O grupo de estudos sobre o CBD da USP em Ribeirão Preto integra o INCT-TM, que é coordenado pelos professores Jaime Hallak, também da FMRP e Flavio Kapzinski, da Universidade Federal do Rio Grande do Sul (UFRGS). Com estudos sobre o canabidiol, eles estão colocando o Brasil na vanguarda das pesquisas sobre o potencial terapêutico desse e outros derivados da maconha.
Os recentes resultados de estudos feitos pela equipe de Ribeirão Preto e de outros pesquisadores ao redor do mundo mostram benefícios do CBD, principalmente, no tratamento de epilepsia infantil, nos casos que não respondem aos medicamentos tradicionais. Esses dados colaboraram para que a considerada “substância proibida” entrasse na lista de medicamentos de uso controlado pela Agência Nacional de Vigilância Sanitária (Anvisa), órgão federal responsável pela aprovação de novos remédios no País.

Material fornecido:
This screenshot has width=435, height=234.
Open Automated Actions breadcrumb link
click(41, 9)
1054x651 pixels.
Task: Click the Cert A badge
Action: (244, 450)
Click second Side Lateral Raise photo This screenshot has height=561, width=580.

==

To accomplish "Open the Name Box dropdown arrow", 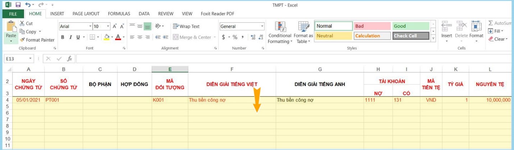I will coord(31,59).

A fazer: Estenda o texto sobre as pesquisas com canabidiol na USP de Ribeirão Preto, começando logo após a última frase apresentada.

Resposta redigida:
Segundo Crippa, com a recente renovação pelo CNPq do projeto do INCT-TM, as pesquisas com as substâncias derivadas da maconha contam agora com oito centros e 18 sub-centros de estudos espalhados pelo Brasil e exterior. Os recursos investidos representam “uma das maiores iniciativas mundiais, integrando a pesquisa básica e clínica com o CBD, com outros canabinoides e outros compostos com potencial terapêutico.”